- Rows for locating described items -
• • • • • • •

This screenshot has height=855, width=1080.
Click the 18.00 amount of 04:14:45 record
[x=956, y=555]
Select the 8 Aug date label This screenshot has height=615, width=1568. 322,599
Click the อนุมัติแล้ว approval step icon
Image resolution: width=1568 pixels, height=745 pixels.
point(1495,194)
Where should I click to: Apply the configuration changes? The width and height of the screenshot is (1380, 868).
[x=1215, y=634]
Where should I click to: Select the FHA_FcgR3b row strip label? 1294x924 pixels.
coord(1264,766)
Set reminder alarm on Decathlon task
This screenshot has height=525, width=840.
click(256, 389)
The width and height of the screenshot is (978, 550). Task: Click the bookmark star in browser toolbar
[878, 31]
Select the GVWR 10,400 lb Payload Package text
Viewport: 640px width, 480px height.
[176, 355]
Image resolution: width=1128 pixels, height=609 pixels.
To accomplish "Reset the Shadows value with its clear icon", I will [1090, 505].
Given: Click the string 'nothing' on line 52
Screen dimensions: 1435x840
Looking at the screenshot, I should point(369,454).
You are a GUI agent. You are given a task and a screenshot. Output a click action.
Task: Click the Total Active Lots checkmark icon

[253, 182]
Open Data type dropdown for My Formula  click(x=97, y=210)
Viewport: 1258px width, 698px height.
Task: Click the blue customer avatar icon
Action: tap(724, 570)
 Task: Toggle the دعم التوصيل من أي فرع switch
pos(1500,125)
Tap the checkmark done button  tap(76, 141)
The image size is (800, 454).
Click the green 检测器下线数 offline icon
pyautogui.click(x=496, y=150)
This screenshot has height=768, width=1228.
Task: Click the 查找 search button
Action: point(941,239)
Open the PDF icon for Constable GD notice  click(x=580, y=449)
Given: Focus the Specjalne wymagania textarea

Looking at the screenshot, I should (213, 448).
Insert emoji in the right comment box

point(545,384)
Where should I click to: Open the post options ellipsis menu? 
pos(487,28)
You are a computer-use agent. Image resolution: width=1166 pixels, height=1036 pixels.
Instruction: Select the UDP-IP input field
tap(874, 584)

• • • • • • •

- Written request -
Could you rewrite the rows from the line holding "Given: Focus the Specjalne wymagania textarea" through the last row, substituting "overflow menu" for "ellipsis menu" and leaving everything else unchanged?

- Exercise solution -
Given: Focus the Specjalne wymagania textarea

Looking at the screenshot, I should (213, 448).
Insert emoji in the right comment box

point(545,384)
Where should I click to: Open the post options overflow menu? 
pos(487,28)
You are a computer-use agent. Image resolution: width=1166 pixels, height=1036 pixels.
Instruction: Select the UDP-IP input field
tap(874, 584)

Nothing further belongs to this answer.